Here is a sample output of the code:

When doing Bayesian updating on new information, we should change our probability assignment for a hypothesis only if the probability of seeing the new information depends on whether the hypothesis is true.

Suppose we choose Door A, and Monty Hall reveals a goat behind Door B. If Monty Hall always randomly chooses between the unchosen doors when we initially choose a car, and reveals the other goat when we initially choose a goat, then the probability of seeing a goat behind Door B is 50% regardless of whether Door A has a car or not. If Door A has a car, then Monty Hall has a 50% chance of choosing to reveal Door B, and 50% of choosing to reveal Door C. If Door A has a goat, then Door B has a 50% of being a goat as well, forcing Monty to reveal it. So seeing that Door B has a goat doesn't change the probability that our initial choice was correct.

However, it does give information about Door C. If Door C has a car, then we will definitely see that Door B has a goat. But if Door C has a goat, then Monty Hall might reveal that goat, rather than showing a goat behind Door B. Since the probability of seeing a goat behind Door B, given that Door C has a car, is greater than the probability of seeing a goat behind Door B, given that Door C has a goat, seeing a goat behind Door B increases the probability of C having a car.

In the train case, the probability of the previous train coming on Platform 2, given that Platform 1 is the current correct platform, is 50%, which is larger than the probability given that Platform 1 is not the correct one (33%). Both Platform 1 and Platform 3 are made more likely by Platform 2 being incorrect, and they are symmetric, so both are 50%.

This problem is

equivalent to the original Monty Hall problem.

Suppose a contestant is playing on Monty Hall's game show. Furthermore, their game is linked with your world in the following way. Each of the game's three doors corresponds to one of the three train platforms, where the door hiding the car corresponds with the platform that will have your desired train. When the contestant first picks a door, say No. 1, then you are led to the other corresponding train platforms, No. 2 and No. 3. Then, Monty reveals that one of the doors the contestant didn't pick hides a goat, so one of your train platforms is the wrong one.

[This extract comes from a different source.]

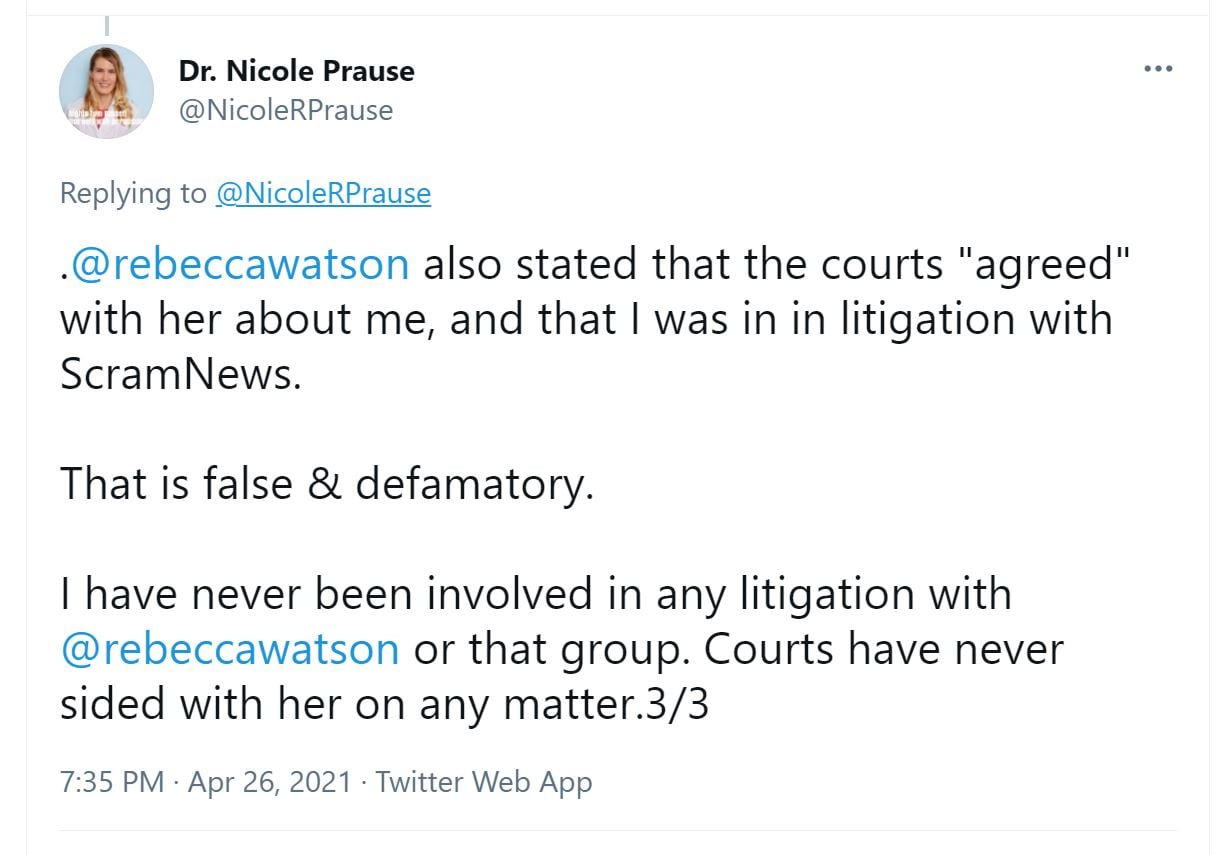Follow the blue @NicoleRPrause link after Replying to
The height and width of the screenshot is (855, 1223).
tap(323, 193)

Just like the original Monty Hall problem, the probabilistic answer depends on what assumptions we make about this underspecified game. The first assumption we will make is that when the host makes a random choice from a set of doors, he is equally likely to choose any one of them.

• If the host can reveal the door the contestant chose or the door hiding the car, then in the current situation doors No. 1 and No. 3 are equally likely to hide the car.

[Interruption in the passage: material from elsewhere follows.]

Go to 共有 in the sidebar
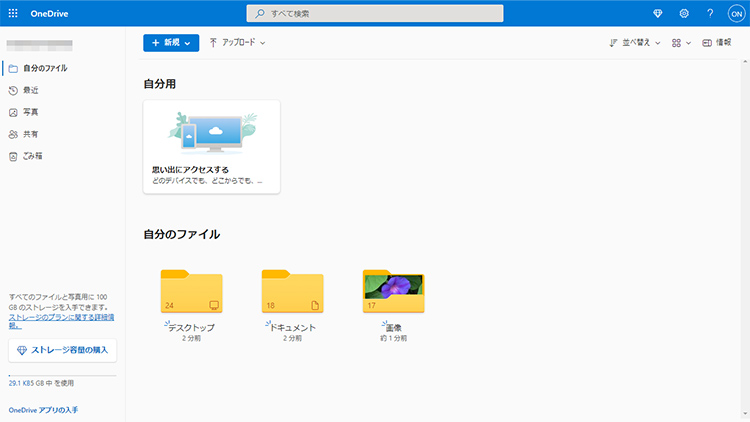 [31, 134]
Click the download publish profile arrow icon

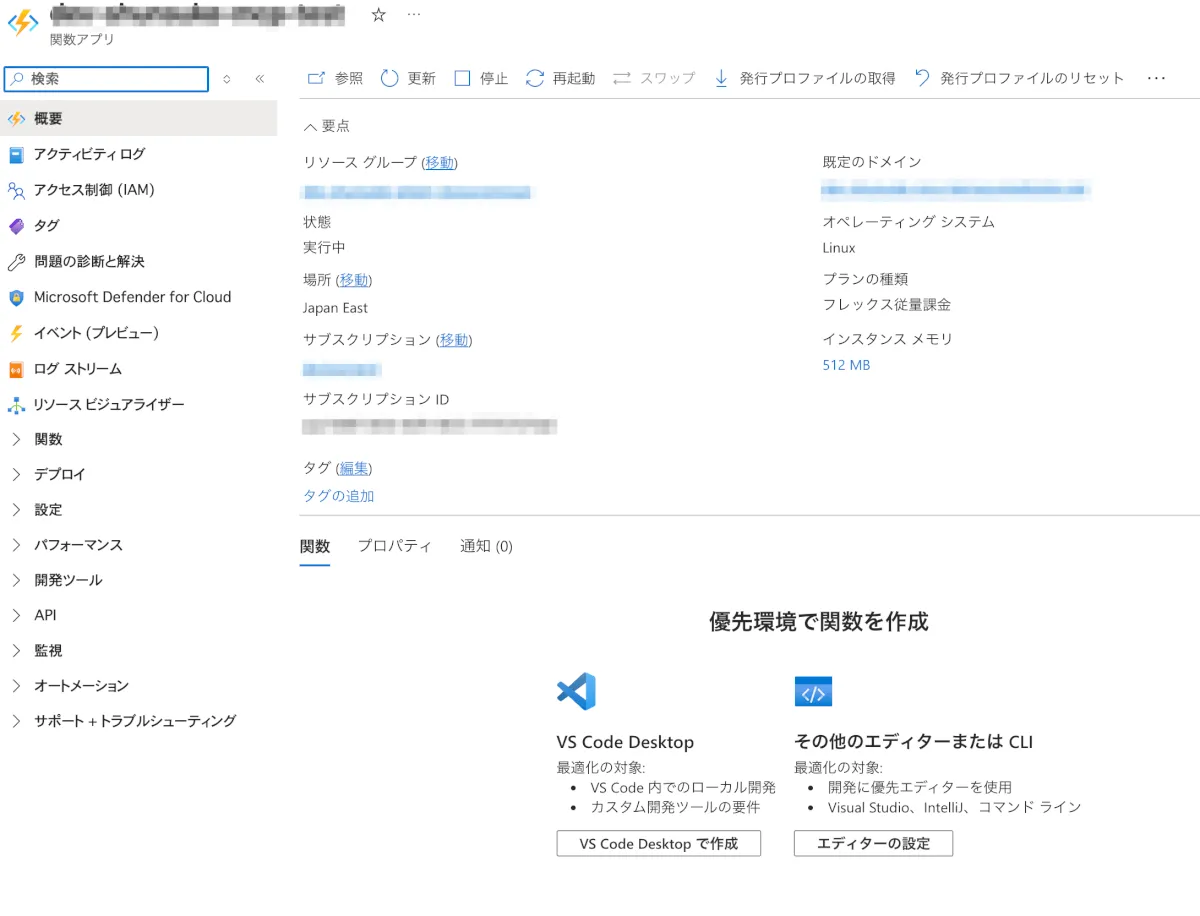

• However, if the host always reveals a door that the contestant did not choose and hides a goat, then in the current situation door No. 3 is twice as likely to hide the car as door No. 1 is.

(To see this second situation more intuitively, imagine there were originally 100 doors, and the host reveals that all but one of the doors the contestant didn't pick hide a goat. Now the contestant should definitely switch!)

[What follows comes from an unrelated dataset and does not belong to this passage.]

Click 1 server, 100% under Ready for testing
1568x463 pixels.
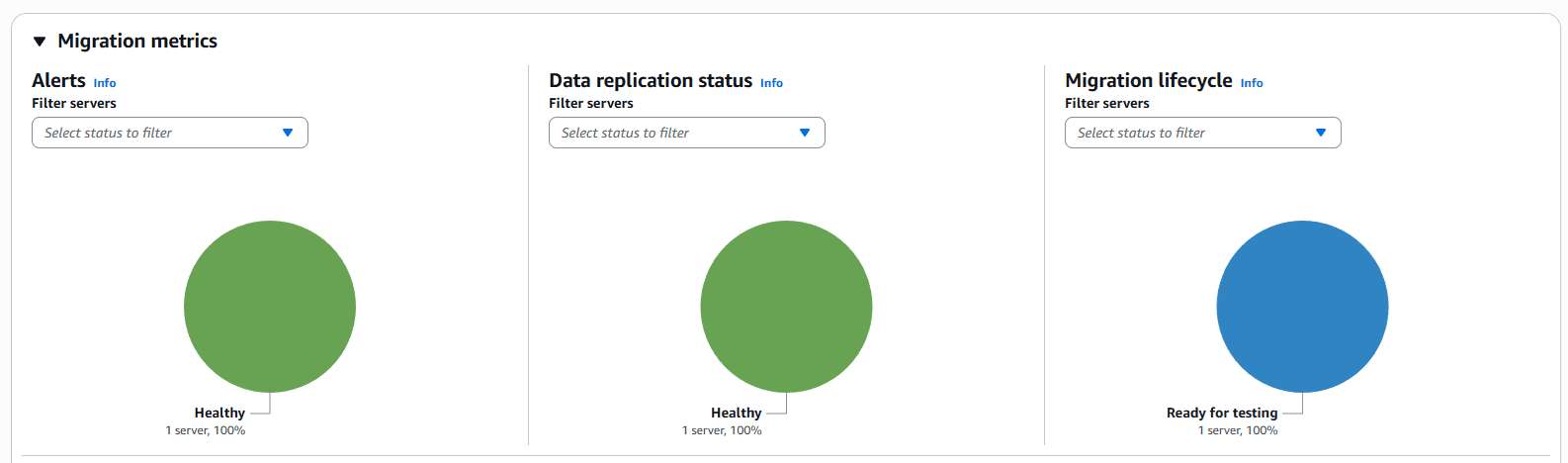point(1238,430)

Thus, the answer of whether he should change platforms is that

it depends on how the situation is modeled: like the original Monty Hall problem, the question as stated is missing crucial details.

This situation:

Differs because initially he had a 2/3 chance of a good outcome and 1/3 chance of bad, which was then reduced to the 1/2 choice either way.

In Monty Hall it's a 2/3 chance of bad outcome and then 1/2 choice. So this situation would be similar to there being 2 cars and one of the car options being shown and removed.

If I remember correctly, in Monty Hall, the chance isn't actually 1/2, but a combination of 2/3 and 1/2 for the bad outcome that is slightly better than 2/3 but not as good as 1/2. >! Therefore in this slightly different situation, he shouldn't switch as it's the "opposite" of the first problem.